きんようブログ 社員エッセイを掲載。あの記事の裏話も読めるかも!?

「民主主義」を都知事選で覚醒させよう

<北村肇の「多角多面」(105)>
「民主主義」を都知事選で覚醒させよう

 有権者ならだれでも選挙に行ける。開票の不正はほとんどありえない。日本では当たり前のようだが、世界に目を向ければ投票妨害や得票数操作は珍しいことではない。だが、この事実をもって「日本は民主主義国家」と胸を張れるのだろうか。選挙は多数決によって結果が出る。その点では民意が反映されている。だから「日本は民主主義国家」と言い切れるのだろうか。

 そもそも民意とはなんだろう。理想を言えばこうなる。

 あらゆる情報が開示される――市民は自由に自主的に情報を入手できる――市民同士、あるいは市民と統治権力者の議論の場がある――そのような熟議を経て、市民は自ら考え、自分なりの物の見方をつくりあげる――自立した市民の投票行動により民意が示される――議員はこの民意を尊重し政策を立て実行する

 しかし、現実と理想はかけ離れている。
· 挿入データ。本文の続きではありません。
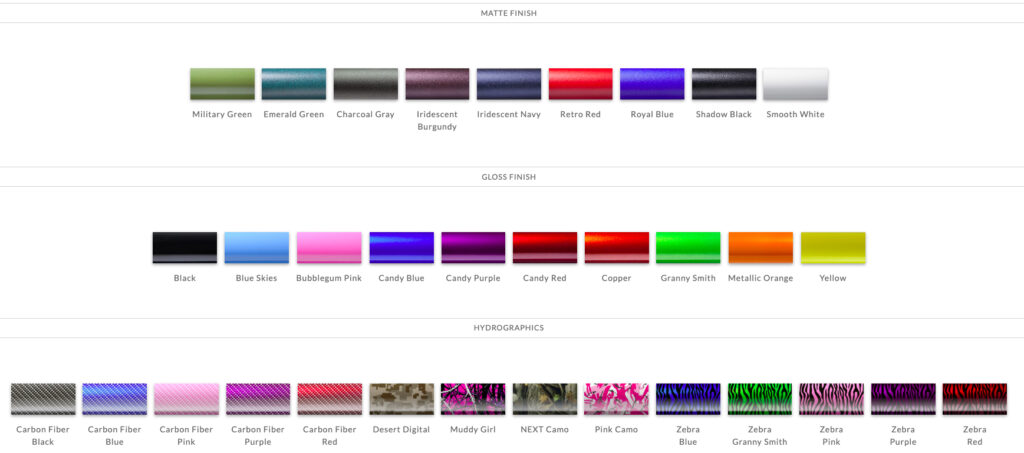Select the gloss Black swatch
This screenshot has height=453, width=1024.
coord(184,248)
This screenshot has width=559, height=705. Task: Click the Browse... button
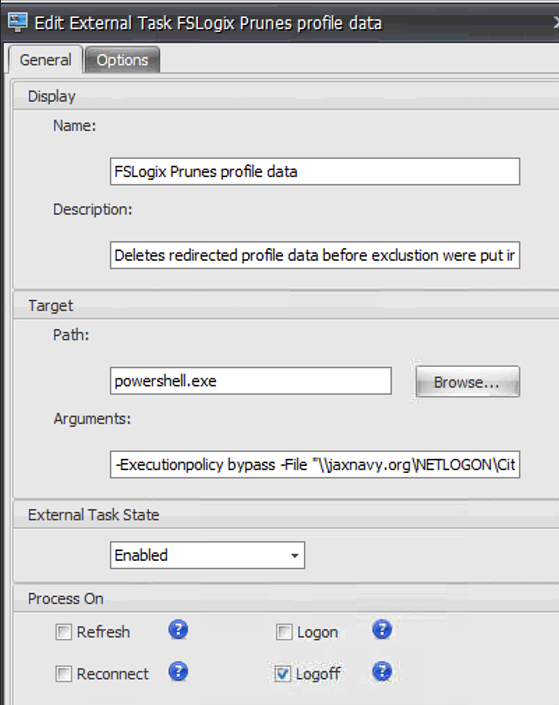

何よりも「あらゆる情報の開示」がされていない。たとえば、憲法9条問題。国防軍の是非を問うには、日米安保条約に対する日米の考え方の相違、自衛隊と米軍の関係などについての詳しい情報が必要だ。だが、そうした情報は得にくい。新聞、テレビではほとんど報じられない。原発についても同様である。情報化時代と言われながら、肝心な情報はなかなか手に入らないのが実態なのだ。
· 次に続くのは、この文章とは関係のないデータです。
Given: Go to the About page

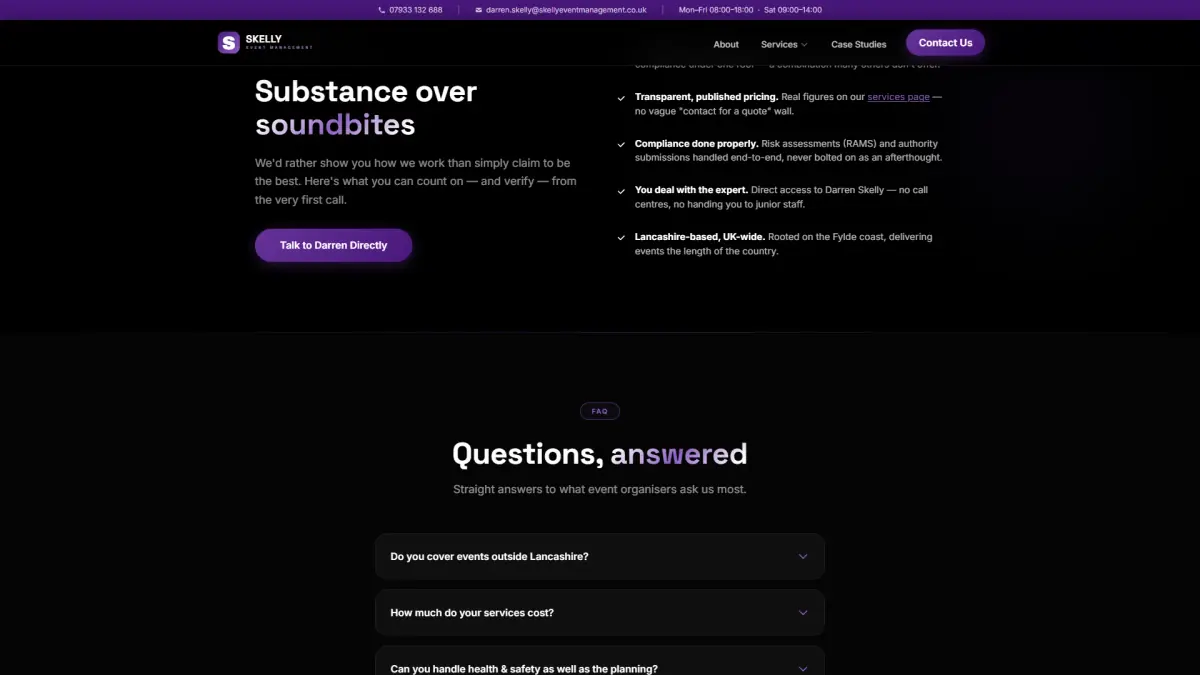Looking at the screenshot, I should pyautogui.click(x=726, y=44).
 その原因は大きくいって二つある。①統治権力側が不都合なことを隠蔽する②マスメディアが真実を伝えない、あるいは伝えられない――このことについてはさんざん述べてきたので繰り返すのはやめる。ただ、一点だけ強調しておきたい。真の情報を入手できない状態に置かれると、人は情緒に流されやすくなる。さらに、ムードに溺れる人が増えれば増えるほど、ますます「真実」は闇の中に消えていく。かような情緒に覆われた社会での多数決を民意と言うなら、その民意は民主主義の証しにはならない。有用な情報をもとにした熟議を経なければ、自立した市民による民意とは言えないからだ。
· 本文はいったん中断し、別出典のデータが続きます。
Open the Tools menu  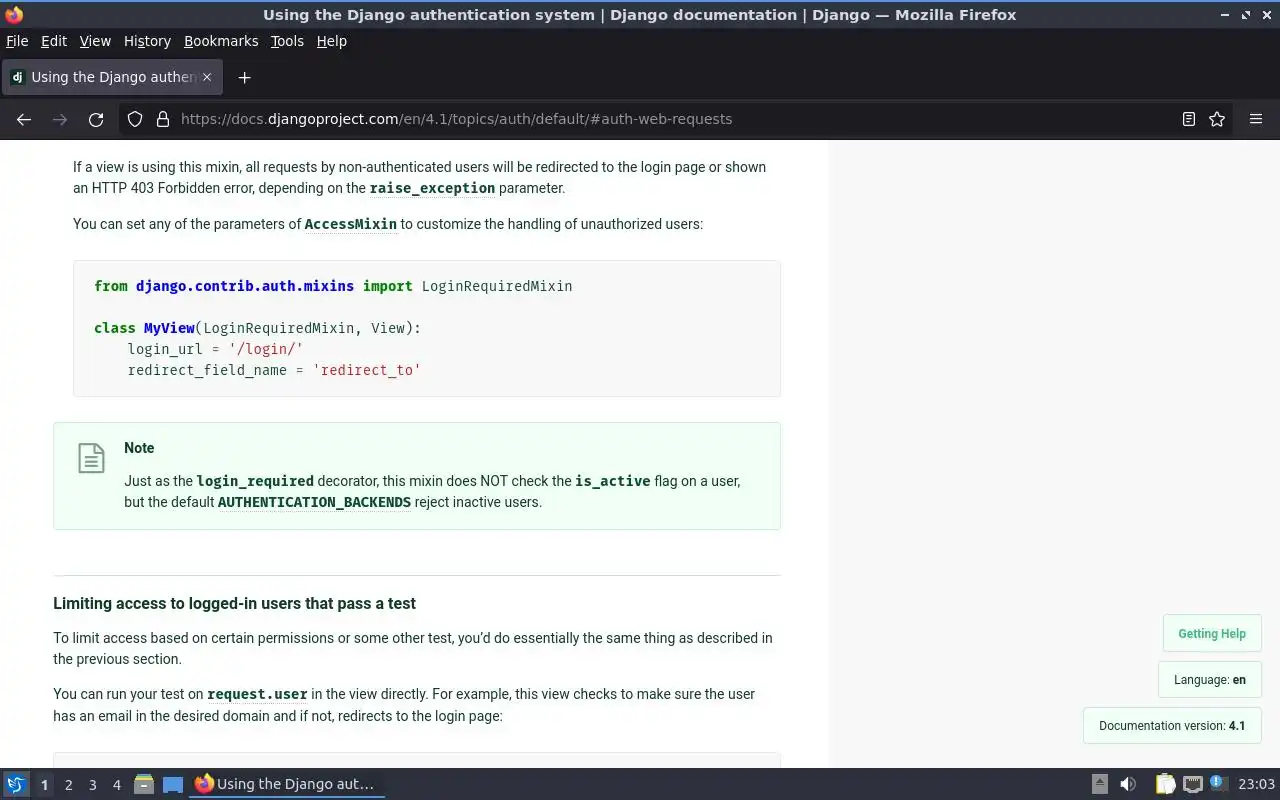tap(287, 41)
 私たちはいま、民主主義の根腐れに直面している。真の民意が熟成されず、社会の雰囲気で選挙結果が左右されるようでは、民主主義の仮面をかぶったファシズムの到来すら招きかねない。だからといって、「民度が低い」と嘆くことはやめよう。それはそれで、思考停止に陥るだけだ。情緒に流されている人に届く言葉を生み出したい。その点で、選挙は格好の機会だ。あらゆる場面で、あらゆる人々に語りかけよう。知りうる限りの情報を伝えよう。民主主義の覚醒は独りぼっちの行動から始まる。(2012/12/7)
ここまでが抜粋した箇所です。